JOHN X. BEIDLER
Leading Vigilante and express messenger
Election day came, when the negroes, for the first time in our history, were to exercise the right of suffrage. It was a great day for them; and the few that were in the city, soon began to make their appearance, dressed up for the occasion as for a holiday. A riot was anticipated, as threats had been made by the roughs in town that the negroes should not vote without a fight. X. Beidler stood near the polls to preserve the peace, and see that every man, black or white, was protected in voting. In the meantime a colored barber and his negro associate had a set-to at fisticuffs, to decide some knotty point in politics. The crowd arrested the combatants, and while conducting them to the magistrate, the barber escaped and ran home. Hayes, still in their custody, was roughly charged by one John Leach with having drawn a pistol upon a white man.
“You lie if you say that,” was the indignant reply of Hayes.
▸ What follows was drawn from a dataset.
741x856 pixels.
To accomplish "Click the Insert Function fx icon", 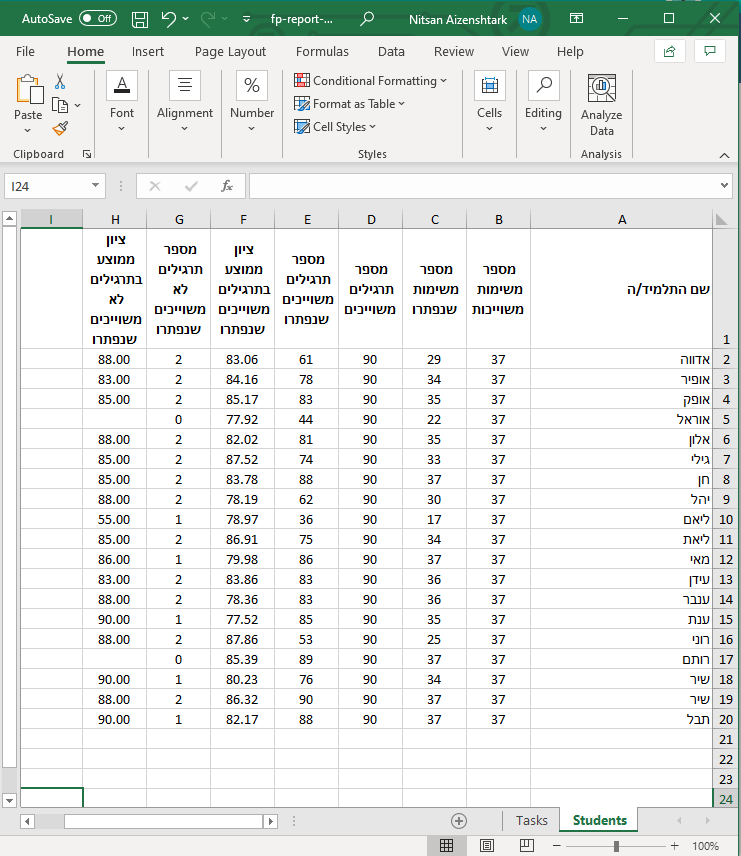I will pos(227,186).
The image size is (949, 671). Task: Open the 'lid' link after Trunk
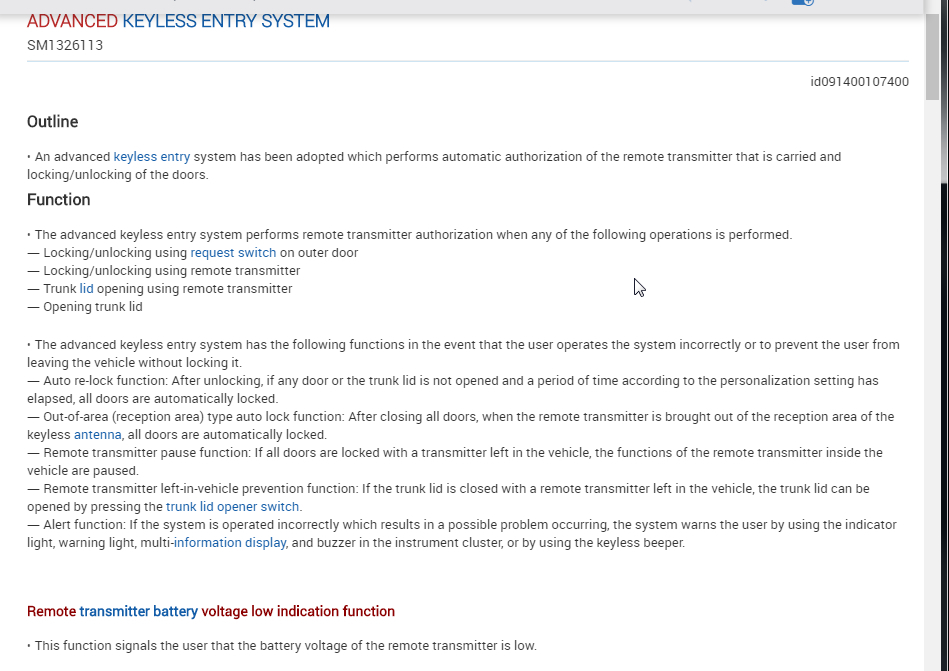coord(87,289)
“Do you call me a liar?” retorted Leach.
“Yes, you or any other man who says I drew a pistol or carry one.”
As he said this, the crowd released Hayes, and he walked down the street to a barber shop, where he was followed by Leach, who seized him by the collar with one hand, and drawing and cocking a pistol with the other, repeated the question,
“You drew a pistol upon a white man, did you?”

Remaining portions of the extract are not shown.